Кэтрин Болл изогнула бровь. — Я хорошо тебя помню. Вы работаете с тем человеком, который был коллегой Дэвида, когда тот работал в МИ-6... как его зовут? Высокий, смуглый и не совсем красивый. Фейн - это было. Значит, ты тоже ведьмак.
— Я из министерства внутренних дел.
— О, я вижу, мы говорим эвфемизмами. Вы имеете в виду, что вы из МИ5, а не МИ6. Разве не это вы хотите сказать, мисс… Форрестер. А теперь скажи мне, зачем ты здесь?
' Я размышлял - '
— Не удивляйтесь, — яростно сказала Кэтрин Болл, и ее глаза внезапно вспыхнули. — Во всем этом нет ничего, о чем можно было бы строить догадки, нет ничего двусмысленного. Поверьте мне: если вы хотите знать обо мне, я вам скажу. Честно говоря, я рад, что вы здесь; ничто не доставит мне большего удовольствия, чем сказать то, что я должен сказать представителю западной разведки».
— Что ты хочешь сказать?
Но Кэтрин не нужно было спрашивать. Присутствие Лиз, казалось, прорвало плотину, за которой она скрывала свою истинную личность и чувства.
— Вы из Западной разведки — когда-то у вас было что-то, что стоило защищать, и враг, с которым стоило сражаться. При всех недостатках жизни на Западе коммунизм был хуже, намного хуже… коррумпированным, угнетающим свой народ, извращенным. Избавиться от них было правое дело. Она сделала паузу, чтобы перевести дух, и продолжила: — Но когда пала Стена, рухнул и твой смысл существования. У тебя больше не было роли. За что именно вы после этого боролись и что защищали? Я имею в виду, в чем состоит демократия, когда трейдер хедж-фонда зарабатывает три миллиарда долларов, торгуя за счет бедных чернокожих в Детройте, взявших ипотечный кредит?
— Итак, вы стали марионетками американцев. Танцуют под их дудку. Ведение войны с терроризмом – «те, кто не с нами, против нас». Любой, кто думает иначе, чем они, представляет угрозу и должен быть уничтожен. И весь остальной мир должен восхищаться этим и выставлять свои тарелки за жидкую кашу, которую им любезно дарят такие, как UCSO».

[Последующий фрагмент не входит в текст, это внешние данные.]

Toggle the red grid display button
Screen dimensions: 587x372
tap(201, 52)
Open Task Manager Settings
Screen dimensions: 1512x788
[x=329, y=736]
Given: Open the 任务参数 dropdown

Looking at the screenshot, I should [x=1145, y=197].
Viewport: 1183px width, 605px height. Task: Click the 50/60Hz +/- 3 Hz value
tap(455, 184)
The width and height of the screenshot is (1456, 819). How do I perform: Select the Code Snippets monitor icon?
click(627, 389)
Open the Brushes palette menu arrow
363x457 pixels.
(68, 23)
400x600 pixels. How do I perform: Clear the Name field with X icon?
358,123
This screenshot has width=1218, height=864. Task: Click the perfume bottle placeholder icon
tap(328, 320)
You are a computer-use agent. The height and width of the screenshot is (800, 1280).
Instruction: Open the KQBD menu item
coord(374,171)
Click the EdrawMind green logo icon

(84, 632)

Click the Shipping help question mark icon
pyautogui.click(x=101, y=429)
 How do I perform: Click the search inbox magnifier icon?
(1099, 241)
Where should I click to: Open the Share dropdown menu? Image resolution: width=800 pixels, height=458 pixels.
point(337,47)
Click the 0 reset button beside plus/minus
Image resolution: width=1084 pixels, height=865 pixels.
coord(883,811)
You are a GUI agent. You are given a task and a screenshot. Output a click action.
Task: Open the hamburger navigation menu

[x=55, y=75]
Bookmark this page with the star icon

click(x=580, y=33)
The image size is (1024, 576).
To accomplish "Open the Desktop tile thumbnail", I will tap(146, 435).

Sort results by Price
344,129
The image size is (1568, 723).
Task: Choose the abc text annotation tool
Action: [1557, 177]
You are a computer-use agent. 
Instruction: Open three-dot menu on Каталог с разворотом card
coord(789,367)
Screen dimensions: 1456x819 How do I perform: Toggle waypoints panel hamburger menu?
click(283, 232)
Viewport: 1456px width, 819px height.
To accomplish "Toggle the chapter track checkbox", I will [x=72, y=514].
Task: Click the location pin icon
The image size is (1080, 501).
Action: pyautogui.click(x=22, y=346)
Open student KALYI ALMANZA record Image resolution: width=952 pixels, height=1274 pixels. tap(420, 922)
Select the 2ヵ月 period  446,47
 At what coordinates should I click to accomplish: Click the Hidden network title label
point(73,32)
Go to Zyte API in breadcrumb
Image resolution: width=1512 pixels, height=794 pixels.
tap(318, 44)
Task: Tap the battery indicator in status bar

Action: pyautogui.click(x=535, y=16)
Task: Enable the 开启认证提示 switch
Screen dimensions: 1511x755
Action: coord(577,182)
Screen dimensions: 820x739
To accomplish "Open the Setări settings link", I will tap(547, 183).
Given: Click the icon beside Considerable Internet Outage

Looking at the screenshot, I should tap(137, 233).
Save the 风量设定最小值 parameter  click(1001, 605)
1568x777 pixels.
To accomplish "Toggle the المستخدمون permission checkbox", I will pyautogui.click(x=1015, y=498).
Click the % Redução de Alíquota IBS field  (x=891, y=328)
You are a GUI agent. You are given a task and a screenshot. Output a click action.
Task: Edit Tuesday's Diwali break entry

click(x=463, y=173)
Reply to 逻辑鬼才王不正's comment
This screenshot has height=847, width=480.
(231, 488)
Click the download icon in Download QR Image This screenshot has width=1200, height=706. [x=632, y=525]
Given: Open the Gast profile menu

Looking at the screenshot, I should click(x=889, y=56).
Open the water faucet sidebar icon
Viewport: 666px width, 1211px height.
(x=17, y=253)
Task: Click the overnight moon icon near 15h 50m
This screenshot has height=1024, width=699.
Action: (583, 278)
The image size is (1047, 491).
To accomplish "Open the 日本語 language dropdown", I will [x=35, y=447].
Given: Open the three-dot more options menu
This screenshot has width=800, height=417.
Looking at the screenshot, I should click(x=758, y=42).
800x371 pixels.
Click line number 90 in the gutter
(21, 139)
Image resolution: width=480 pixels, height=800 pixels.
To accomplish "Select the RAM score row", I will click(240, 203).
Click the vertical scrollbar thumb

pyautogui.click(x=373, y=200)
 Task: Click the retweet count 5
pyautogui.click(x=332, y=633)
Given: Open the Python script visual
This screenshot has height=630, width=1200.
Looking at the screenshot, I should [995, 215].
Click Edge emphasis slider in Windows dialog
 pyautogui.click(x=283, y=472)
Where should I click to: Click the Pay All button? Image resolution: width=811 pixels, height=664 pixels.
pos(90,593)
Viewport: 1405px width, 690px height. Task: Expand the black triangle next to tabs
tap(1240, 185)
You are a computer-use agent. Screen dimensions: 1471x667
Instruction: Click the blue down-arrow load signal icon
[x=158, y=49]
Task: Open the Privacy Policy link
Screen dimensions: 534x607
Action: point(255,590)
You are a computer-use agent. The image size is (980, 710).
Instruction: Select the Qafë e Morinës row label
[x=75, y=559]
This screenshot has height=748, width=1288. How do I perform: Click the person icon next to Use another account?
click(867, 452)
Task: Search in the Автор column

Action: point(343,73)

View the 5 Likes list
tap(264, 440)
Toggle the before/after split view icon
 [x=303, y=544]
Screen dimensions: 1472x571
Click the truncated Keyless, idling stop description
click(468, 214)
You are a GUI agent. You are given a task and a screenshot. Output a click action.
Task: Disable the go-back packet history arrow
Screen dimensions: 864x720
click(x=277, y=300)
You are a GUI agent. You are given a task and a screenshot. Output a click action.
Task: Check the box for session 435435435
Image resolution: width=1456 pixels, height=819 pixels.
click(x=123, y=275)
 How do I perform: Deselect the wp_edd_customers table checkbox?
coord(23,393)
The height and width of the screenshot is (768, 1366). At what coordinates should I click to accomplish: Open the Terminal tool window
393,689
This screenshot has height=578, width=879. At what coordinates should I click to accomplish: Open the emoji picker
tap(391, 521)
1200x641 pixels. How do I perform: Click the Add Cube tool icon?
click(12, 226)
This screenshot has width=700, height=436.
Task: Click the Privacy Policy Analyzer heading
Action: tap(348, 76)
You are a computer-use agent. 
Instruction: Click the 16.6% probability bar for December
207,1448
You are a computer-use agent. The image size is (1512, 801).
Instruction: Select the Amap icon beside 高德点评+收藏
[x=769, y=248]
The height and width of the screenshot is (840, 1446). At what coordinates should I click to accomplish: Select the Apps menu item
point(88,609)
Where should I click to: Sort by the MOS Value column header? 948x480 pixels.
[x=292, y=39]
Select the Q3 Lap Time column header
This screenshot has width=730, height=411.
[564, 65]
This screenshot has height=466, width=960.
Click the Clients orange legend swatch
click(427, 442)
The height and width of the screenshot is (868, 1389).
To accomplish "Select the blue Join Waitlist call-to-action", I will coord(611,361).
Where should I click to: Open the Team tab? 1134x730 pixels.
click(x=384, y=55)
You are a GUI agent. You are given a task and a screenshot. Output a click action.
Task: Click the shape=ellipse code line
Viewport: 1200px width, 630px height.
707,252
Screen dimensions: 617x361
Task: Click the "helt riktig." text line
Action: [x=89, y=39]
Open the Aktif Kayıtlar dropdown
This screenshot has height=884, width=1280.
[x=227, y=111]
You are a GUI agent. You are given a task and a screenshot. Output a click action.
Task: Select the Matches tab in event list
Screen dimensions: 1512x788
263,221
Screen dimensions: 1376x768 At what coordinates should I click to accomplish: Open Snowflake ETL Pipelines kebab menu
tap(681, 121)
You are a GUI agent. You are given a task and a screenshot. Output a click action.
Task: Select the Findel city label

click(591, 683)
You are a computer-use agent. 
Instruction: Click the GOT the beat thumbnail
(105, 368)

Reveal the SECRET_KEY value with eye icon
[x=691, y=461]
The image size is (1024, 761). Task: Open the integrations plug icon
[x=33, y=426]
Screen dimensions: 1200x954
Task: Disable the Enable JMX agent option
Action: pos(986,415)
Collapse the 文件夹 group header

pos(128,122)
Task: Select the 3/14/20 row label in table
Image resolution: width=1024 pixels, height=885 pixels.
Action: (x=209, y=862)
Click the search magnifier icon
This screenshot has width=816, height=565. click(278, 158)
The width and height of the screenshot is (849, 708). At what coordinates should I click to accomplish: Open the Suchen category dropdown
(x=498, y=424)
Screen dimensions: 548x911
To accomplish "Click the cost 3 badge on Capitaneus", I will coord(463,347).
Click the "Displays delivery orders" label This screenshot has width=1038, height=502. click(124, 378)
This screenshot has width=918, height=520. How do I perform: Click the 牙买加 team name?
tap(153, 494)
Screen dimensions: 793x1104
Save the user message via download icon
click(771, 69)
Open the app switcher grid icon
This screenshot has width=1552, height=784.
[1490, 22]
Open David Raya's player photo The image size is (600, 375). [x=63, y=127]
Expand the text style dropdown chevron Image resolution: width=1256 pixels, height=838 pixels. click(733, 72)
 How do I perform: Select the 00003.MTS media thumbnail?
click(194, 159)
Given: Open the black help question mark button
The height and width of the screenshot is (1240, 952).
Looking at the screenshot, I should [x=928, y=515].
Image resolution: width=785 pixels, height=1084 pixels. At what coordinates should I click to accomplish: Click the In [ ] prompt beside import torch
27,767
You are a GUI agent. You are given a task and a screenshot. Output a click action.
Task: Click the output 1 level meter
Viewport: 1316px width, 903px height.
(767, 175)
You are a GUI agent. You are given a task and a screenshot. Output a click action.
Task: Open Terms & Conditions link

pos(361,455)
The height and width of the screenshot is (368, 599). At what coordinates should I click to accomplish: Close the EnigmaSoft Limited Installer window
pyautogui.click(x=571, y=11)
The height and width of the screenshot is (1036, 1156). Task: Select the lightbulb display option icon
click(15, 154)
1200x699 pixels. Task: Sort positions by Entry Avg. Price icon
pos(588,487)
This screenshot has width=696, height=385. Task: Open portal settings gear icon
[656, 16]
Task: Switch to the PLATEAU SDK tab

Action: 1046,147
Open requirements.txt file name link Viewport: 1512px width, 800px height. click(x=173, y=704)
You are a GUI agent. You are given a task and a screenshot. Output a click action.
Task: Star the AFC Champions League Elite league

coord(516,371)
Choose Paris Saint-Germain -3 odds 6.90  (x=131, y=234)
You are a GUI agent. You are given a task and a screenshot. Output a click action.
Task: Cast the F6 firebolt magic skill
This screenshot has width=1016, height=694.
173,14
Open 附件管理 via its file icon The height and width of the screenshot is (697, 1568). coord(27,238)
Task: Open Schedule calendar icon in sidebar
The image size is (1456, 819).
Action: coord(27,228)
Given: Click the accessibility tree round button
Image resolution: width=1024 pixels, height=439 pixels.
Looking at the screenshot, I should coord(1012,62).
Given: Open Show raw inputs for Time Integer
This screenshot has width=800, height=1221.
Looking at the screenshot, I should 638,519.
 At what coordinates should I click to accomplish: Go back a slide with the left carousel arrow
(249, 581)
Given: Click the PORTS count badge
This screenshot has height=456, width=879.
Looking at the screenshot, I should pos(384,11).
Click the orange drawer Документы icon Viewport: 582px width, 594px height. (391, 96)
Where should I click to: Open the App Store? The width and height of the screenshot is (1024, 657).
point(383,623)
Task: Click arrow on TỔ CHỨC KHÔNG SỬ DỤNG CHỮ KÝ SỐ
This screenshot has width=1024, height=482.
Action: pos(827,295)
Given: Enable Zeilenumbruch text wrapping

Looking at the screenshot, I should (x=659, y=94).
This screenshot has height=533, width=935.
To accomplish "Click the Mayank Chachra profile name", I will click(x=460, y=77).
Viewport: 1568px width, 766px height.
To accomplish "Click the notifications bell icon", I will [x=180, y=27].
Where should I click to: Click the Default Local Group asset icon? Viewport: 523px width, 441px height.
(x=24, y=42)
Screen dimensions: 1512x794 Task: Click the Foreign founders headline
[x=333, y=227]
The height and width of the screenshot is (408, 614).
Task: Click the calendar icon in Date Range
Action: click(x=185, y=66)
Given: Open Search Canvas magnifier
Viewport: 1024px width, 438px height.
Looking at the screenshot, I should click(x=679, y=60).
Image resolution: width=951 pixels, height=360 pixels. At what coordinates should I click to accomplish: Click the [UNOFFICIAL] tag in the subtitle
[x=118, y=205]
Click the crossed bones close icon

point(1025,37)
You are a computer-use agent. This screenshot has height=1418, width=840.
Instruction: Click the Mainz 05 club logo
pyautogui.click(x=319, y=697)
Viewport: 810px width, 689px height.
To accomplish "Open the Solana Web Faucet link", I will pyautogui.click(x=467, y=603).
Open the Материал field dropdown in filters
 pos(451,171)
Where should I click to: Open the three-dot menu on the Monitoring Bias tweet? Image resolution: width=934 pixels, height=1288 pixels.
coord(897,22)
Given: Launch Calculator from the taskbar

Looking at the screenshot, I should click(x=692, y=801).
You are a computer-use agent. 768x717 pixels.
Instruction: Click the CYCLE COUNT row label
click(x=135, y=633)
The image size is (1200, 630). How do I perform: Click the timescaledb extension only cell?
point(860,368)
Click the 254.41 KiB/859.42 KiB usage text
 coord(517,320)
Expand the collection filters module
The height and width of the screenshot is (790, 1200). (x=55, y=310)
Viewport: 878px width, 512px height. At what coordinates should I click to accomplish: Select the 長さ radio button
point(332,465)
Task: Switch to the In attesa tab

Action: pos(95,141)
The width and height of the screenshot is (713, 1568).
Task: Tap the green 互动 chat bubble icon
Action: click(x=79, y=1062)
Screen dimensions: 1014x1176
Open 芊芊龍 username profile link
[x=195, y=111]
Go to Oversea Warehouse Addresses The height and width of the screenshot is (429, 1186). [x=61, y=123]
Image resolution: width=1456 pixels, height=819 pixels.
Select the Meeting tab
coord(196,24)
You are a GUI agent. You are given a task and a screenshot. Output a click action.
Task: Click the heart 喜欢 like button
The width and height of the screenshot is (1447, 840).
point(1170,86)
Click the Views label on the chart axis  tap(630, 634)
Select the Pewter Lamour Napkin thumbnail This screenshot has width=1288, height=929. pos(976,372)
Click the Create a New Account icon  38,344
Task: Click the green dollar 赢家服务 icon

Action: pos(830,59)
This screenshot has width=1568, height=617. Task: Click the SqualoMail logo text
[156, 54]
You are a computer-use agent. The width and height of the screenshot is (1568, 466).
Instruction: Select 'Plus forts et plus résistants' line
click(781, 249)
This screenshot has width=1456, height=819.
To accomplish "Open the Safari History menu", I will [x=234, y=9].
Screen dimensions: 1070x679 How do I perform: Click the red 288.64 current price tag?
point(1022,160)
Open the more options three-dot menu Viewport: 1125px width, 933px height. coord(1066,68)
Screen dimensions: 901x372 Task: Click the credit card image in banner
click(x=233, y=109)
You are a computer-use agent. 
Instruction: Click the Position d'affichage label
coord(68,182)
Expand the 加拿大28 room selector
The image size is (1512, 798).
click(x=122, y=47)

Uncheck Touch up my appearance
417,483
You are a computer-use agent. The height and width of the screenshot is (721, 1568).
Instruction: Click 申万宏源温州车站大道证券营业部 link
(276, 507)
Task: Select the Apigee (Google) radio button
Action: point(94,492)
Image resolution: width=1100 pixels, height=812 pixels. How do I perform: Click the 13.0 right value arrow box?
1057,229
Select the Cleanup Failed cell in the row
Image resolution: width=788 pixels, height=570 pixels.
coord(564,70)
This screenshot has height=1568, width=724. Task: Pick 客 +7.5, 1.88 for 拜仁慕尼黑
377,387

— Значит, вы выбрали альтернативное решение. Лиз держала голос хладнокровным. Не нужно было подкалывать эту женщину, чтобы заставить ее говорить.
— Я думал, это очевидно. Сегодня в мире существует только одна позитивная идеология, не так ли?
Лиз проигнорировала вопрос и ответила: «Мне любопытно узнать, как вы нашли эту причину». Я знаю, что ваш муж был выходцем с Ближнего Востока, но насколько я понимаю, он был западным.
— Вы ничего не знаете о моем муже.
— Мне сказали, что он был бизнесменом в Бейруте.
'Он был. Но пилоты 11 сентября спокойно жили в Америке, пока учились летать на самолетах. Вы должны знать о прикрытиях, мисс Форрестер. Это твоя работа – играть роль. Но это могут сделать и другие. Муж сыграл свою роль. Он жил и дышал этим, и я делаю это с тех пор, как он умер».
'Но почему? Чего он пытался добиться?
— Он был наполовину иранцем и всегда говорил, что хотел бы быть стопроцентным иранцем. Если бы он не умер так внезапно, мы бы здесь не сидели, мисс Форрестер. Я буду в Бейруте, помогая ему организовать сопротивление сионистским вторжениям. Мой муж заработал много денег, и большую часть из них он использовал для поддержки ХАМАСа».
— Мне жаль, что ваш муж умер. У него был сердечный приступ, не так ли?
— Это то, что сказал вам ваш исследовательский отдел? Теперь она злилась. — Скажи им, чтобы еще раз посмотрели. Моего мужа убили — он упал замертво на базаре в Дамаске. Они пытались сказать, что это коронарная болезнь, но у него было сердце льва. Моссад убил его — кто еще?
Может быть, это сделал Бог, подумала Лиз. Или Природа, в зависимости от богословских взглядов. — Это когда вы взялись за его дело?
Болл презрительно посмотрел на нее. — Я уже был на его стороне. Кто бы не был? Вы видели лагеря в Газе, мисс Форрестер? Вы спрашивали своих еврейских друзей, почему они позволяют там умирать? Почему они продолжают захватывать чужие земли? Обсуждали ли вы когда-нибудь со своими американскими боссами, что их «политика» делает с людьми во всем мире, или почему об их влиянии никогда не сообщается в Jew York Times?